> _Набор заданий_
a: В каком году, согласно тексту об эпиграммах, Петр Александрович Свечин начал службу в лейб-гвардии Гусарском полку?
b: Продолжите текст об эпиграммах, начав сразу после его последнего предложения.

> _Блок текста_
┄┄┄┄┄┄┄┄┄┄

ЭЛЕГІЯ НА СМЕРТЬ ДРУГА.

             Тошнѣй Идилліи -- (и) холодн(ѣй) чѣмъ Ода. 2)
             Отъ злости мизантропъ, -- отъ глупости поэтъ,
             Какъ страшно надъ тобой забавилась природа,
             Когда готовила на свѣтъ.
             Боишься ты людей, какъ чернаго недуга,
             О жалкой образецъ уродливой мечты!
             Утѣшься, злой глупецъ! имѣть не будешь ты
             Въ вѣкъ ни любовницы, ни друга. (Антол. No 82).
   1) Петръ Александровичъ Свѣчинъ служилъ л.-гв. въ Гусарскомъ полку съ 1807 года по 1-е января 1816-го, когда былъ произведенъ въ полковники съ переводомъ въ Смоленскій драгунскій полкъ. Послѣдняя дата опредѣляетъ terminus ante quem нашихъ эпиграммъ (см. К. Манзей, Исторія л.-ги. Гусарскаго полка, С.-Пб. 1859, т. III стр. 49).
   2) Въ тетради стихъ читается: "Тошнѣй Идилліи -- холодны чѣмъ Ода"...-- повидимому описка.
   
   Не имѣя никакихъ объективныхъ данныхъ, мы не можемъ опредѣленно указать автора этихъ двухъ пьесъ, а высказывать, догадки безцѣльно. Можно лишь замѣтитъ, что въ обѣихъ видна уже опытная рука, поэтическій талантъ сложившійся и самостоятельный -- въ формѣ, конечно, не въ замыслѣ.
   Переходимъ къ мотивамъ литературнымъ, къ которымъ нужно присоединить нѣсколько эпиграммъ, касающихся театра. Онѣ хорошо характеризуютъ интересы и настроенія лицейской среды, чутко отражавшей явленія внѣшняго міра, совершавшіяся въ литературѣ. Правда, и здѣсь много отвлеченной условности, ничего не говорящихъ обобщеній и выпадовъ безъ опредѣленной цѣли, въ пустое пространство; и здѣсь чувствуются несамостоятельность въ формахъ и много поверхностнаго въ пониманіи. Но за то рядъ другихъ эпиграммъ, направленныхъ на опредѣленныхъ лицъ и опредѣленныя литературныя явленія, отражаетъ точно вкусы и симпатіи лицейскихъ поэтовъ, начиная съ Пушкина.

┄┄┄┄┄┄┄┄┄┄

> _Показанные строки_
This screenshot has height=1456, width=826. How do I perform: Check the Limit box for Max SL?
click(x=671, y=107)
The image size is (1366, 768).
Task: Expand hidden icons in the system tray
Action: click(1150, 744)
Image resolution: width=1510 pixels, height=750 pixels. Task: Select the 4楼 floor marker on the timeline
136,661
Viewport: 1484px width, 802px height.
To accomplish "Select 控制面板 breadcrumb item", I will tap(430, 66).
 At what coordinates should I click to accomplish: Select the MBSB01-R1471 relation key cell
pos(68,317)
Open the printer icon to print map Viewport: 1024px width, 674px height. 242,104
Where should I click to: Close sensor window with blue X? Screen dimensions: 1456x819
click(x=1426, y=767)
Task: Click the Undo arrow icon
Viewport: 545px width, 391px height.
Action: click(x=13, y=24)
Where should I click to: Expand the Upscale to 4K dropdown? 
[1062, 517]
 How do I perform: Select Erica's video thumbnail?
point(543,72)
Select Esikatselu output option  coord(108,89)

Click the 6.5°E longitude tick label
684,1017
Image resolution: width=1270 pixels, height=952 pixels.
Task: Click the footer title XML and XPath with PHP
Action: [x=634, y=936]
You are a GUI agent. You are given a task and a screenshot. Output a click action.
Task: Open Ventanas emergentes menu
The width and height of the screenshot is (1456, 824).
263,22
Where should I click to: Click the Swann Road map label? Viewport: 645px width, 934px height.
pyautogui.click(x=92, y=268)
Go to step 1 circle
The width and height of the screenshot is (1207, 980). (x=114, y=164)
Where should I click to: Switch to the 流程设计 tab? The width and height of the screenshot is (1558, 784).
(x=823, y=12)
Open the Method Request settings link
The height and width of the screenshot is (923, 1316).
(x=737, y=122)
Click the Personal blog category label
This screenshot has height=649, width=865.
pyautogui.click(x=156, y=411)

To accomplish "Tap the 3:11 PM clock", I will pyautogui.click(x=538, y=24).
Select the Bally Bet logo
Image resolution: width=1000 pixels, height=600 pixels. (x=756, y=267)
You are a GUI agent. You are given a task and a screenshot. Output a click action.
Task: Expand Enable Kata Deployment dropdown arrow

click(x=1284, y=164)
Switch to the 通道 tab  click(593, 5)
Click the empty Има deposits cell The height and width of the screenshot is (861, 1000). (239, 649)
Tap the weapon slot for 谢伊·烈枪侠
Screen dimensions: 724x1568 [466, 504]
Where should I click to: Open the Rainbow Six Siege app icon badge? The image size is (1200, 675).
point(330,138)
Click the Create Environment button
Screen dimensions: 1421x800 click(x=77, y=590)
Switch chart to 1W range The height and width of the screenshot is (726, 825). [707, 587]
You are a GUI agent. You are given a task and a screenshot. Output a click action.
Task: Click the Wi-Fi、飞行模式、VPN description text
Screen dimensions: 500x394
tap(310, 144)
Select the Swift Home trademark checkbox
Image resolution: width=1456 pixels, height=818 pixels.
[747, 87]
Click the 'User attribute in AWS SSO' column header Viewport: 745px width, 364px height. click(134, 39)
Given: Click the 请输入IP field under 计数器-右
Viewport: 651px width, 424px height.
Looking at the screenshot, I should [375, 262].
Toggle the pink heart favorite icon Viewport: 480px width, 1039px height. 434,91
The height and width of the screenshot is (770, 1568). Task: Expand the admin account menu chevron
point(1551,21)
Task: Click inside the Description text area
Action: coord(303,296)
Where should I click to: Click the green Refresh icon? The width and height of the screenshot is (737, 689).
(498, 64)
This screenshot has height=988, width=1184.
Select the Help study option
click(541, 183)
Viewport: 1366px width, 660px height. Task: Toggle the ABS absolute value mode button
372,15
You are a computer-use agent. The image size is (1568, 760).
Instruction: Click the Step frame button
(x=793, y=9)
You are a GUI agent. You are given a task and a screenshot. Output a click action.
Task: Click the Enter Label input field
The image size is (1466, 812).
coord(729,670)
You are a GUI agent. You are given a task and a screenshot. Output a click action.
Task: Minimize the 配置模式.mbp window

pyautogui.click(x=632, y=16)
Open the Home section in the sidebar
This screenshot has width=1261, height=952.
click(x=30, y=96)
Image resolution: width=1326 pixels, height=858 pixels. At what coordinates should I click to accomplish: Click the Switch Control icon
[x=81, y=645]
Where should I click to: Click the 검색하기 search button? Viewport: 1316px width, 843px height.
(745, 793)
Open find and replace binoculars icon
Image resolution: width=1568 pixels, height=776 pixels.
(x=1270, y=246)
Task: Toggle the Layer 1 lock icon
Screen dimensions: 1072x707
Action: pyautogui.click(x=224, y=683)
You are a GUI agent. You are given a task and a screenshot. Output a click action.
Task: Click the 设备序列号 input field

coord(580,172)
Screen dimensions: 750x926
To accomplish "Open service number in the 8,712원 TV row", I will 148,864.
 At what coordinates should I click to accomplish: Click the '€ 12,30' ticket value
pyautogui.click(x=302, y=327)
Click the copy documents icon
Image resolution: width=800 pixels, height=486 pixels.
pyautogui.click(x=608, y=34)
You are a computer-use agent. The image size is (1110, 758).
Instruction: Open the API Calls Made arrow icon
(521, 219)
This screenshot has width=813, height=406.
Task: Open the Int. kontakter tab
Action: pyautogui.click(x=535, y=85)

┄┄┄┄┄┄┄┄┄┄

> _Ответы по порядку_
a: В 1807 году.

b:
   Изъ эпиграммъ, имѣющихъ форму остроумныхъ замѣчаній, заключенныхъ въ риѳмованныя строки, но которыя трудно отнести къ опредѣленному писателю или произведенію и трудно также приписать творчеству того или иного изъ лицейскихъ поэтовъ, приведемъ нѣкоторые образцы:
   

НА КОМЕДІЮ БЕЗЪ НАЧАЛА И БЕЗЪ КОНЦА.

             Актъ пятый кончился -- скажи Поэтъ повѣса:
             Когда жъ начнётся пьеса? (Антол. No 20)

-----

             Съ какимъ искусствомъ нашъ
             Піитъ Актера съ зрителемъ сближаетъ:
             Одинъ во всю піэсу спитъ,

----

             Другой въ то время все зѣваетъ. (Антол. No 41)
             Ахъ! Боже мой, какихъ чудесъ
             На этомъ свѣтѣ не бываетъ!
             Я видѣлъ смерть рожденныхъ пьэсъ,
             А эта неродясь, возможноль?-- умираетъ!
             (Антол. No. 34)
   
   Всѣ три пьесы касаются театра, -- что замѣчательно тѣмъ болѣе, что лицеисты были знакомы съ театромъ болѣе по наслышкѣ, посѣщая лишь домашніе спектакли, да театръ графа Толстого въ Царскомъ Селѣ. Но важная роль въ литературномъ мірѣ, которую тогда игралъ театръ, не могла не имѣть вліянія и на лицейскихъ поэтовъ.
   Къ кругу тѣхъ же темъ относится и эпиграмма
   

НА ПРЕДСТАВЛЕНІЕ НЕДОРОСЛЯ.

             Скотининъ, торжествуй -- ты всѣхъ насъ разсмѣшилъ,
             Гордися, Митрофанъ! ты чудеса творилъ,
             Піэса удалась -- да братцы мудрено ли?
             Вы по характерамъ вѣдь разобрали роли. (Антол. No 61),
   
   относящаяся, вѣроятно, къ какому-нибудь домашнему спектаклю, гдѣ поэтъ могъ высмѣивать исполнителей, какъ людей.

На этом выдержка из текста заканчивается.